» **WHAT YOU NEED TO DO**: Please render the material from the line with "Task: Select the" to the line with "Action: [390, 270]" as a JSON list of strings, one per line, with blank lines skipped. Omit the pictures from the list.

» **SOURCE RECORDS**:

>> begin

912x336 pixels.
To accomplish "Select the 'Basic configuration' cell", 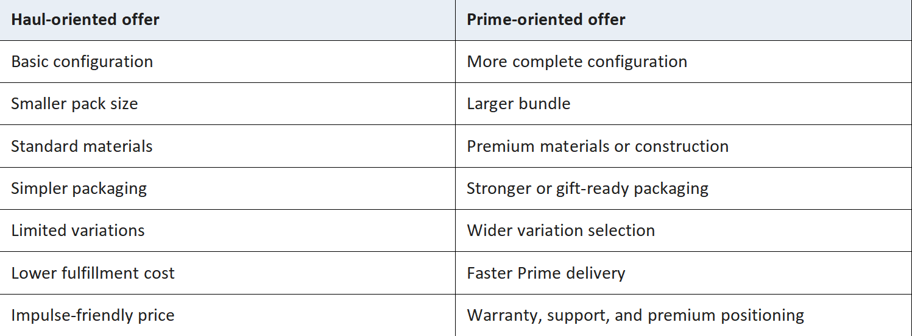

>> end
>> begin

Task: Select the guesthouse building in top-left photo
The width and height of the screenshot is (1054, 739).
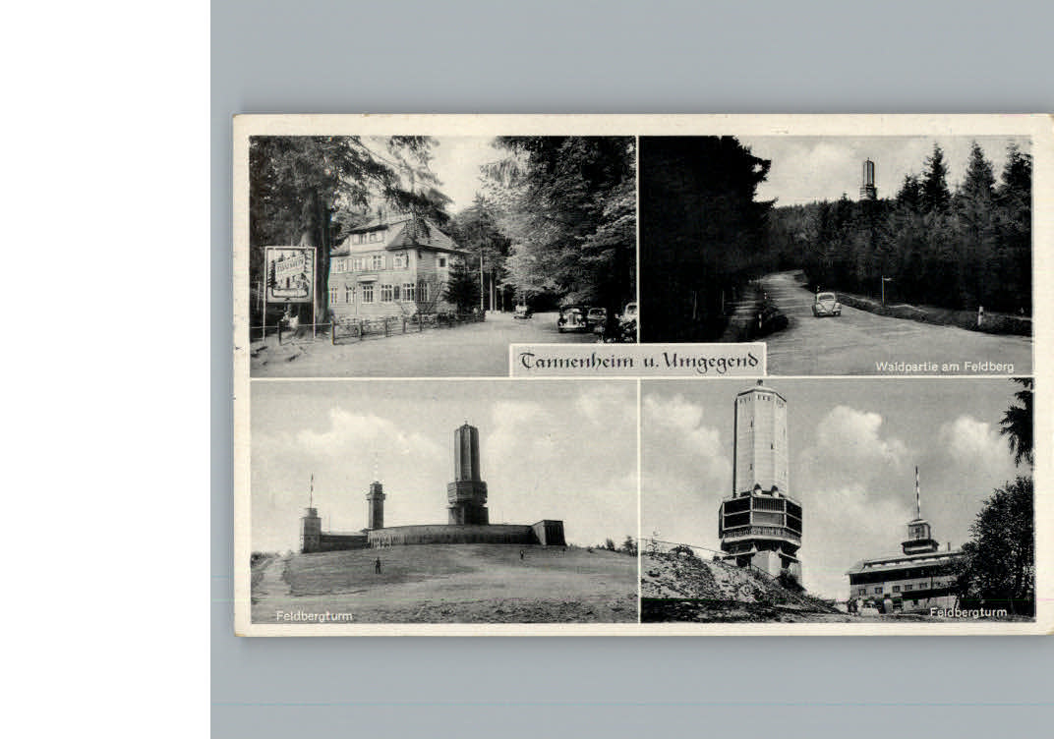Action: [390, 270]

>> end
>> begin

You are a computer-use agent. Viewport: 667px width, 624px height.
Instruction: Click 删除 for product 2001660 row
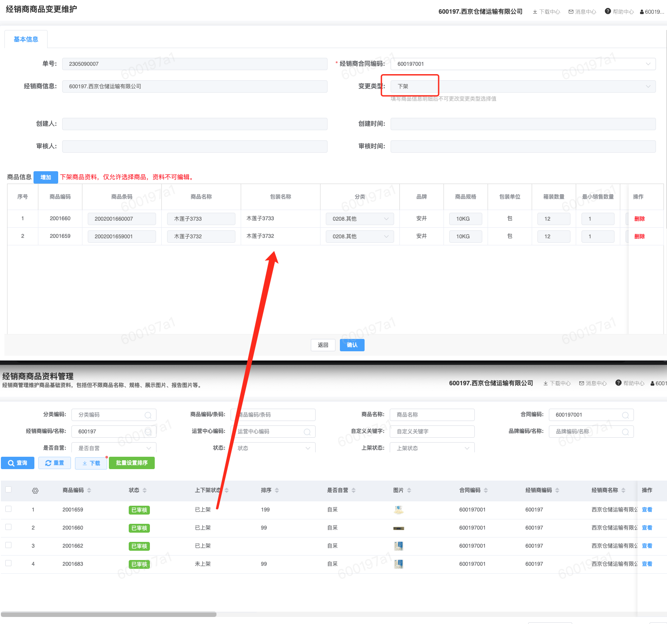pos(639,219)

>> end

» **TASK RESULT**:
[
  "Task: Select the guesthouse building in top-left photo",
  "The width and height of the screenshot is (1054, 739).",
  "Action: [390, 270]"
]